The first step in a FADE simulation is to generate training and testing files over a range of SNRs. This is necessary because training and testing needs to be performed over a range of SNRs to predict the SRT at which the hypothetical listener achieves 50% speech recognition. The SNR ranges can be pre-set in advance based on actual subject data or using trial and error. In this work, the ranges were chosen to cover the range where SRTs would be expected based on the clinical data provided by Zedan et al. (2021) and were then modified when the SRT was not in the specified range. Each simulation was performed across an SNR-range with 3 dB steps depending on the spatial scene and pre-processing condition used. Table 1 shows the simulated SNR-ranges used in training and testing.

Table 1

Beamformer	S0N−90	S0N0	S0N+90	S0N20TB
NoBF	–13 to 5 dB	–9 to 6 dB	–13 to 5 dB	–10 to 8 dB
ADM	–18 to 0 dB	–9 to 6 dB	–18 to 0 dB	–16 to 2 dB
MVDR	–24 to -6 dB	–9 to 6 dB	–21 to -3 dB	–18 to 0 dB

SNR-range of performed simulations in dB. Rows represent the spatial scene while the rows indicate the beamformer algorithm.
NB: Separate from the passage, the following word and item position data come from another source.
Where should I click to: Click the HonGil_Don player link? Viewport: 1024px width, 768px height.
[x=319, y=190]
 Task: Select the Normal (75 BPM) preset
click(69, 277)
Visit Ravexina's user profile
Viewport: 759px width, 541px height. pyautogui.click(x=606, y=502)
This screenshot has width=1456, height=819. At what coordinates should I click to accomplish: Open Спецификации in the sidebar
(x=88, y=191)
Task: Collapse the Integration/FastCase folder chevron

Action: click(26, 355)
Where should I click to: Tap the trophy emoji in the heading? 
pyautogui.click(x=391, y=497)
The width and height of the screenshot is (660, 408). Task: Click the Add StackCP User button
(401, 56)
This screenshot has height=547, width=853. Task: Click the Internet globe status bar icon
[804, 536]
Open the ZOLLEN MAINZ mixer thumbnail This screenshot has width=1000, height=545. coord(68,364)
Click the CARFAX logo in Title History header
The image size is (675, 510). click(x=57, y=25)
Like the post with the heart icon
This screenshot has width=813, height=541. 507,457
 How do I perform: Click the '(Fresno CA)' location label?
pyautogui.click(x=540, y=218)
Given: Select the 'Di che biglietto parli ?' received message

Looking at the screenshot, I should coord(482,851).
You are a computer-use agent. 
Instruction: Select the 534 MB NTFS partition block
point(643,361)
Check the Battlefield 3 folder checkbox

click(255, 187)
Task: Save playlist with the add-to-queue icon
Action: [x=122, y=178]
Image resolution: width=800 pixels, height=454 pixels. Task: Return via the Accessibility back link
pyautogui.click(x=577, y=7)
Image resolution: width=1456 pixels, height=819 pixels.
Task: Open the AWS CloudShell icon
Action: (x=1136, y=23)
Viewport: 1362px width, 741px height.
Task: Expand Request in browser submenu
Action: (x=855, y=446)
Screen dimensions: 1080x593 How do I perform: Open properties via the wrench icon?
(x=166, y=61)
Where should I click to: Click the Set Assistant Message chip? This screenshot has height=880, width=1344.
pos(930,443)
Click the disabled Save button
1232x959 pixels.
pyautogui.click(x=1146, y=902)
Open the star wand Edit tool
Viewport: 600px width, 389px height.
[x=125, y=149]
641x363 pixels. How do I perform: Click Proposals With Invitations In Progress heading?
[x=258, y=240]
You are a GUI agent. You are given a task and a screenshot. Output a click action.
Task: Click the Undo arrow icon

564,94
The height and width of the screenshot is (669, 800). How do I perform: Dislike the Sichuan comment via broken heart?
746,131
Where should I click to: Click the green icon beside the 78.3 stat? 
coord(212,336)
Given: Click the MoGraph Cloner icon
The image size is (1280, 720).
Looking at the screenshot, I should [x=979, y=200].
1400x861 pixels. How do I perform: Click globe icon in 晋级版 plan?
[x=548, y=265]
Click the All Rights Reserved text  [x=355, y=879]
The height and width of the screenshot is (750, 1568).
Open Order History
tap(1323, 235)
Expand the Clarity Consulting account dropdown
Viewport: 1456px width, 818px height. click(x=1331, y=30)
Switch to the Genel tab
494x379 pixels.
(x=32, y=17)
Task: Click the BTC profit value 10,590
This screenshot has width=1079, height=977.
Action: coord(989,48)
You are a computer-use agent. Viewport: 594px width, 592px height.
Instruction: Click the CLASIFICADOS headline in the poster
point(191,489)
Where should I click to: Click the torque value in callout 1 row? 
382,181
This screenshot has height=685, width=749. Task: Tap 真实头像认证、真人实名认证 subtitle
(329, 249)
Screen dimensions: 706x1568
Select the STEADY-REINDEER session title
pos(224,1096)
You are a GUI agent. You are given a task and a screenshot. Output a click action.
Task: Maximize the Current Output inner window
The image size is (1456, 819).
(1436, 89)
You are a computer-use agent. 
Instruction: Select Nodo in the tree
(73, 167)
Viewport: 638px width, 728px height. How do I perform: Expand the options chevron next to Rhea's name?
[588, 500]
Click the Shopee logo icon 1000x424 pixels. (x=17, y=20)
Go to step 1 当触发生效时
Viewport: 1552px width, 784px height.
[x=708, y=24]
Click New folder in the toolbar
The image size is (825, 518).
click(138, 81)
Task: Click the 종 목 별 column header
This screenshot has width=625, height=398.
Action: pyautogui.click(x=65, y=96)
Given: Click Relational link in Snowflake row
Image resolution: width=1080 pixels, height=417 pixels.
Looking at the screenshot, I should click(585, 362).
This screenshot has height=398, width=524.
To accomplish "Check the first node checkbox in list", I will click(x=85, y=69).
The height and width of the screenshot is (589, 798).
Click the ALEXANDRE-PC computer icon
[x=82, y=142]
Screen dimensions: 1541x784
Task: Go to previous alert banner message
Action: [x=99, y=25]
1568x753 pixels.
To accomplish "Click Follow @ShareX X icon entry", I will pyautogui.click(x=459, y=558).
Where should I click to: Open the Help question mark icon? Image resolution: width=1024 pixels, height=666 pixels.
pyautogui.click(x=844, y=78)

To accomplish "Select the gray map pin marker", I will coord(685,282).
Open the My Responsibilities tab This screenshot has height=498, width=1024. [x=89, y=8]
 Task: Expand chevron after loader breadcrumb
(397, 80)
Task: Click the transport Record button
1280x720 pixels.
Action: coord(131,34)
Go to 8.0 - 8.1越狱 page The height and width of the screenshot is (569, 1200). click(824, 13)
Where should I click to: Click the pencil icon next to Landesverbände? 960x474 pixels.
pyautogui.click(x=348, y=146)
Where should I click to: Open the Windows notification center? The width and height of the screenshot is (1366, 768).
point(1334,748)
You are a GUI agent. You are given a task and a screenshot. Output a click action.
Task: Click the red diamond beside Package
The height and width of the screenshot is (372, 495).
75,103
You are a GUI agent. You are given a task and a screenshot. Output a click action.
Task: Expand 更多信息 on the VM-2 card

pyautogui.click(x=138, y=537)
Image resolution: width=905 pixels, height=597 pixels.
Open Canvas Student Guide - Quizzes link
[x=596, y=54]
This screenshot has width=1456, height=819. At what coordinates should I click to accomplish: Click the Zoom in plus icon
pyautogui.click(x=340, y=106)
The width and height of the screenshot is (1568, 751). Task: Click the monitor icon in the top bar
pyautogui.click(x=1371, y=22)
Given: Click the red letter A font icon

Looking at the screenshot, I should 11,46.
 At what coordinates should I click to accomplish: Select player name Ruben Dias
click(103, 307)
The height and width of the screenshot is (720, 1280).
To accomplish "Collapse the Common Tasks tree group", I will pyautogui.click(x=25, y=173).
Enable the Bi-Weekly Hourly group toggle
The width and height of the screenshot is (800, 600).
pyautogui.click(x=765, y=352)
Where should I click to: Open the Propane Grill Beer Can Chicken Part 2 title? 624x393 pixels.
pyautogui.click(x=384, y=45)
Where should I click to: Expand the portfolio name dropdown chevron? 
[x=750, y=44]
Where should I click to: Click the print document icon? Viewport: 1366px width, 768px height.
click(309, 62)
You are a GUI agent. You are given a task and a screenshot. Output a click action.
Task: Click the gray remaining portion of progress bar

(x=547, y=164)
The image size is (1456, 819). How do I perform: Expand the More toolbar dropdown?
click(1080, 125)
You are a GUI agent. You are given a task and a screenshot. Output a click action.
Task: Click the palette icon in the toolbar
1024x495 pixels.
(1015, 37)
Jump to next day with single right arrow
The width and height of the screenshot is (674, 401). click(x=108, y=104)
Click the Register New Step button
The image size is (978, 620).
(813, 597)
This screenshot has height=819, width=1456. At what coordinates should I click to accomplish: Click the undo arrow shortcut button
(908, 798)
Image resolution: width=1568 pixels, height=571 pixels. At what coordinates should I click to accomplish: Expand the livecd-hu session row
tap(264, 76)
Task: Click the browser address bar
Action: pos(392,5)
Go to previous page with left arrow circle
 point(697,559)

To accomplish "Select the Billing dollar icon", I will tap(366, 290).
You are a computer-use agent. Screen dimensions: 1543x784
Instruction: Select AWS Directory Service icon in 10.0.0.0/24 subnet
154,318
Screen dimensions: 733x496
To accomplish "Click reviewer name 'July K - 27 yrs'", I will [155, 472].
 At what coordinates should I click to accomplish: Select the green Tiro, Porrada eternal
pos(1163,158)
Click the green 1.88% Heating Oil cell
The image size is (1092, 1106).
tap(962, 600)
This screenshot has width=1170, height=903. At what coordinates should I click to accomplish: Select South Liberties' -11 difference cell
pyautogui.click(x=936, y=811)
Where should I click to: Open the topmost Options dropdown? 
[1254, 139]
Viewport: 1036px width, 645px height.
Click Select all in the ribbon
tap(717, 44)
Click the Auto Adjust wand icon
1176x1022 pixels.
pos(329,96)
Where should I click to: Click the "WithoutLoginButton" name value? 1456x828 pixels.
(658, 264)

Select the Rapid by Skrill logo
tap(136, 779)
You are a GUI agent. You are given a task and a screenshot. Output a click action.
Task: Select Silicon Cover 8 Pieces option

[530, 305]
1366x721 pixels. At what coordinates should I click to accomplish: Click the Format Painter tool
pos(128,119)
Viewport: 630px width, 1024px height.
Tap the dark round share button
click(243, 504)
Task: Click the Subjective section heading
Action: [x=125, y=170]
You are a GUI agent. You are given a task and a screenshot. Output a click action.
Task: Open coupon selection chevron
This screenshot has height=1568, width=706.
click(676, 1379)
NoBF: No beamforming; ADM: Adaptive differential microphone; MVDR: Minimum variance distortionless response. After defining the ranges at which the simulations needed to be performed, the desired speech and noise signals were mixed according to the specified SNR range for each condition and were processed using MHA as will be discussed below. As in Zedan et al. (2021), the German matrix sentence test (OLSA, Wagener et al. 1999) was used as target speech. 120 sentences from the OLSA were mixed with noise and used for each SNR point. Each of the 120 sentences is composed of 5 words: a name, a verb, a number, an adjective, and an object, each with ten possible words. For example: “Peter bekommt vier grne Autos” which translates into: “Peter receives four green cars”. Each possible word within the 120 sentences was uttered 12 different times, giving the speech some intrinsic variability. The 120 sentences were mixed with different instances of the desired noise for a total of nine times for each spatial scenario, each beamformer, and SNR. Eight of the mixtures (i.e. 960 sentences) were used to train the model for one SNR condition, and one mixture (i.e. 120 sentences) was used in testing for another SNR.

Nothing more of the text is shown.